Task objective. Please rewrite everything from the record line containing "Select the highlighted" down to the one containing "click(124, 70)", changing "category label" to "section title" and keeping all else the same.

Dataset excerpts.
◇ ◇ ◇ ◇ ◇

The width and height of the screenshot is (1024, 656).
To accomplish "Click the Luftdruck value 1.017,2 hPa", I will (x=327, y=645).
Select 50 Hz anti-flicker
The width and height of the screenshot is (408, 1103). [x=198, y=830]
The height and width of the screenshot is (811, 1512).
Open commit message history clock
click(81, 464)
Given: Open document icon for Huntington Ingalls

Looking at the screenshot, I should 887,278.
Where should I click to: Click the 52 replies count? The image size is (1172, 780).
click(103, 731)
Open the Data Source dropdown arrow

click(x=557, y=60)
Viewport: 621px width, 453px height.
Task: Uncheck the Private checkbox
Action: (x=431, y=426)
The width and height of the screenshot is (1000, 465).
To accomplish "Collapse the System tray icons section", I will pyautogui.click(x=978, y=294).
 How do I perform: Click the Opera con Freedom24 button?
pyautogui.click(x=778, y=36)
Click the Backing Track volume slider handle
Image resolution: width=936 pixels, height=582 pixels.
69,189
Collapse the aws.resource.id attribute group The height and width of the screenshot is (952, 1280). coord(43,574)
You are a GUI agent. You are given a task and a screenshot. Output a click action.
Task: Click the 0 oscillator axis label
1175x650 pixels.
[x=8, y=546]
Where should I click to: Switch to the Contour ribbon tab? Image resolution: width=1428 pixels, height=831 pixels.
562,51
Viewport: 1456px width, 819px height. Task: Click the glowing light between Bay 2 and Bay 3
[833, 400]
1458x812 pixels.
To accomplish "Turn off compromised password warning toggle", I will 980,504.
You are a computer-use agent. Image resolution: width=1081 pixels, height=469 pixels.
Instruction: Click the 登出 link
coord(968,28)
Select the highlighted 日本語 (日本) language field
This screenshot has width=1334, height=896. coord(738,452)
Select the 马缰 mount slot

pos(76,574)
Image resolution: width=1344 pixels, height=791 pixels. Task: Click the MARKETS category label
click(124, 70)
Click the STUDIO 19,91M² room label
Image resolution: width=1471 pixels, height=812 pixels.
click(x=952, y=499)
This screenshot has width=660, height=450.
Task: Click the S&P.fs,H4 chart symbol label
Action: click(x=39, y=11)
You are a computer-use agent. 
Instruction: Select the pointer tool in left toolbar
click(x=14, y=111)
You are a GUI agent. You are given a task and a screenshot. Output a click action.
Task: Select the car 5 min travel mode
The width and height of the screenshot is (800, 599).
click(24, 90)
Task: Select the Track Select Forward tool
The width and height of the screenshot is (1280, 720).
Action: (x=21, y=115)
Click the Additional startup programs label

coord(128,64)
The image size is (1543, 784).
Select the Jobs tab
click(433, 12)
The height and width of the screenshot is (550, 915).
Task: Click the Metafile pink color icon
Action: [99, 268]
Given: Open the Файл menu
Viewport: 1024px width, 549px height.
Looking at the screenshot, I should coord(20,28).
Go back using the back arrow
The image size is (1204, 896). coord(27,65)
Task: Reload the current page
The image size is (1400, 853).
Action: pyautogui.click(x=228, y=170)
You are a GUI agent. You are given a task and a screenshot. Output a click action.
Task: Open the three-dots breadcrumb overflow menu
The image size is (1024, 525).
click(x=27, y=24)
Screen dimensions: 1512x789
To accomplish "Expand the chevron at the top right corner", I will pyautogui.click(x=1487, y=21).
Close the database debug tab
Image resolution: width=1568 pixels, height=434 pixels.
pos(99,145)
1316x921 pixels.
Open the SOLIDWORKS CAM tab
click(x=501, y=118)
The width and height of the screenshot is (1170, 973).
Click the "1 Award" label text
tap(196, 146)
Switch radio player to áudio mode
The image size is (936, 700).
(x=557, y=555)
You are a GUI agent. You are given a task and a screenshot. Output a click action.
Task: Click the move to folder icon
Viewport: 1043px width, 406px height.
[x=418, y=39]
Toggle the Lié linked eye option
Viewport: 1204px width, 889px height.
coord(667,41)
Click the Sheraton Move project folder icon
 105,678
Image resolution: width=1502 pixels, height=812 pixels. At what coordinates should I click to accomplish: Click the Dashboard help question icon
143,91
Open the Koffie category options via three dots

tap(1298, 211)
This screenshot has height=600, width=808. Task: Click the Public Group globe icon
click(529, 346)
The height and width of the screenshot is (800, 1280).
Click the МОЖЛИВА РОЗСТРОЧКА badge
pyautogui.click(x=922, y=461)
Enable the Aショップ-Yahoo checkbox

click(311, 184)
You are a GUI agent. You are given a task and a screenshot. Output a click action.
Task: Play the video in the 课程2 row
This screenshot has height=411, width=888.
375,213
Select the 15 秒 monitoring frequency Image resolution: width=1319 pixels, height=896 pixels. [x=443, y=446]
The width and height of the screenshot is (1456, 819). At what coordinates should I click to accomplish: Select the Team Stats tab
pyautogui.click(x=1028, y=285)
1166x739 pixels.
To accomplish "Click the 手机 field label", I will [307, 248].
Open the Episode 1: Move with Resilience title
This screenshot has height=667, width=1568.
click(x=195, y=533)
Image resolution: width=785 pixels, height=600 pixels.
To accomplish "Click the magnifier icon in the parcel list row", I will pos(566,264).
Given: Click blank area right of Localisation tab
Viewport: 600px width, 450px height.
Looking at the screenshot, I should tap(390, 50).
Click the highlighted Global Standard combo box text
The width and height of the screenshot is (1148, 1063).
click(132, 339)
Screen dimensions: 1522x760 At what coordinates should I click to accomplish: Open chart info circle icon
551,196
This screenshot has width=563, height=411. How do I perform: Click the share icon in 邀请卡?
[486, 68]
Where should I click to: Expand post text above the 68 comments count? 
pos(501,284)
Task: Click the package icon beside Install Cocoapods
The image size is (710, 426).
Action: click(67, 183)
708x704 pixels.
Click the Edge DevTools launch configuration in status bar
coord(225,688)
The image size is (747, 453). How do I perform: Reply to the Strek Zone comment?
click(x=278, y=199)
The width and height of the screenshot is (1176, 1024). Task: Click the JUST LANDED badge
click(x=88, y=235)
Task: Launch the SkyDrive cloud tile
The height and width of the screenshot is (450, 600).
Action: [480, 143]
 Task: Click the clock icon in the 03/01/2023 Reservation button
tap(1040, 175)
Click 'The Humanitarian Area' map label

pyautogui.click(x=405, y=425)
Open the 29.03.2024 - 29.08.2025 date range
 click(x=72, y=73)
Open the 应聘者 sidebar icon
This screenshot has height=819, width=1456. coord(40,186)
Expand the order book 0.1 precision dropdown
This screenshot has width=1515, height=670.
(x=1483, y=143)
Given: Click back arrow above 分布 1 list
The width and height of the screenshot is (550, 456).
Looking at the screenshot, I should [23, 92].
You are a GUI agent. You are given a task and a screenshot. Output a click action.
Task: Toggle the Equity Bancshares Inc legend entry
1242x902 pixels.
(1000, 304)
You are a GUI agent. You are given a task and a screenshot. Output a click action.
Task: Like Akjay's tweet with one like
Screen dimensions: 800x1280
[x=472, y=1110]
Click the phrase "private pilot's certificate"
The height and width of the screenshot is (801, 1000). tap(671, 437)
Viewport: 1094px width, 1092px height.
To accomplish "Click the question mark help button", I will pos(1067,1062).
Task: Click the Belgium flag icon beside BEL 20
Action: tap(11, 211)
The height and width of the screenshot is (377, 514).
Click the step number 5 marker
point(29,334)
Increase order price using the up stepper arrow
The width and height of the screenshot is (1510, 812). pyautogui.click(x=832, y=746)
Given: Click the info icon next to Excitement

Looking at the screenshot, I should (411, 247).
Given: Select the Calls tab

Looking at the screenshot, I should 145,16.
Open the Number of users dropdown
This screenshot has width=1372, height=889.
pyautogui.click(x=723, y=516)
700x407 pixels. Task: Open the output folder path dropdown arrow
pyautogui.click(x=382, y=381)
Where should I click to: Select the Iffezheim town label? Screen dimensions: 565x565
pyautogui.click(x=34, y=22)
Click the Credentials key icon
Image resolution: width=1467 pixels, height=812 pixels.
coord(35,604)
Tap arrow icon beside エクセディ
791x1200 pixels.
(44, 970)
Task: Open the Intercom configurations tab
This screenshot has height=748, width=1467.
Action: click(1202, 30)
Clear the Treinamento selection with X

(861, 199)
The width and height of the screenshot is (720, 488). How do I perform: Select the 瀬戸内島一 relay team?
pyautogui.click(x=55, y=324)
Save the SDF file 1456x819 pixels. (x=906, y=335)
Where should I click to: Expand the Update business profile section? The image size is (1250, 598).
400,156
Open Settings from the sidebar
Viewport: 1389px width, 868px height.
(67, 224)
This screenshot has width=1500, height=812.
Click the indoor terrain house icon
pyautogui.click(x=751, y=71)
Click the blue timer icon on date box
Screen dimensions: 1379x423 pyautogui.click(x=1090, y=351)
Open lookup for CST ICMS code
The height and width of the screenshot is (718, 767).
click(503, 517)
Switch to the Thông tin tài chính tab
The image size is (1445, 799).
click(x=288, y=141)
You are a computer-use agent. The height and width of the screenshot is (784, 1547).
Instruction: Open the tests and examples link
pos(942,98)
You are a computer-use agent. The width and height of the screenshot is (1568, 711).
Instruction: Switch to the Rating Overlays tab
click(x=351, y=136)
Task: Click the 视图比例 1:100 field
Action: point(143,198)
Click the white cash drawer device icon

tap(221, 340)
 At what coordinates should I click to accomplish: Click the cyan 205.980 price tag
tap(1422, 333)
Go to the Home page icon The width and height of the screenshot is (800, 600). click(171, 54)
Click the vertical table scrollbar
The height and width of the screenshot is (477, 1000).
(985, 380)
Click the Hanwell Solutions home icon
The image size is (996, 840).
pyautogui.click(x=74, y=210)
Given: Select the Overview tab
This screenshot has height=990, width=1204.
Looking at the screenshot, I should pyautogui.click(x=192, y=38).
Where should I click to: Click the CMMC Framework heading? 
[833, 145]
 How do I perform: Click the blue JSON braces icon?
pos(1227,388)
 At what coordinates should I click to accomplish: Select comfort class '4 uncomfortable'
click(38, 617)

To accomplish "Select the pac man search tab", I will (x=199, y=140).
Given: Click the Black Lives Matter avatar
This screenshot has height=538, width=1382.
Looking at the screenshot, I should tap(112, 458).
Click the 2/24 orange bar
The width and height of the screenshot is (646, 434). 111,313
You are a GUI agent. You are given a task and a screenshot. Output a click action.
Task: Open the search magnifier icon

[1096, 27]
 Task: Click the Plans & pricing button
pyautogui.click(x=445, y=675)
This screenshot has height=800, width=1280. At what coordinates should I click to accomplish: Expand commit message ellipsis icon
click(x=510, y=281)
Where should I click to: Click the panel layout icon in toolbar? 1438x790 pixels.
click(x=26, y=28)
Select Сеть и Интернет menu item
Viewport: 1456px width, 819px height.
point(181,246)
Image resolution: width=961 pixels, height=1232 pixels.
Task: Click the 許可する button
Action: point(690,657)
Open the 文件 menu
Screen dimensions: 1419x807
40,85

◇ ◇ ◇ ◇ ◇

Written answer.
Select the highlighted 日本語 (日本) language field
This screenshot has width=1334, height=896. coord(738,452)
Select the 马缰 mount slot

pos(76,574)
Image resolution: width=1344 pixels, height=791 pixels. Task: Click the MARKETS section title
click(124, 70)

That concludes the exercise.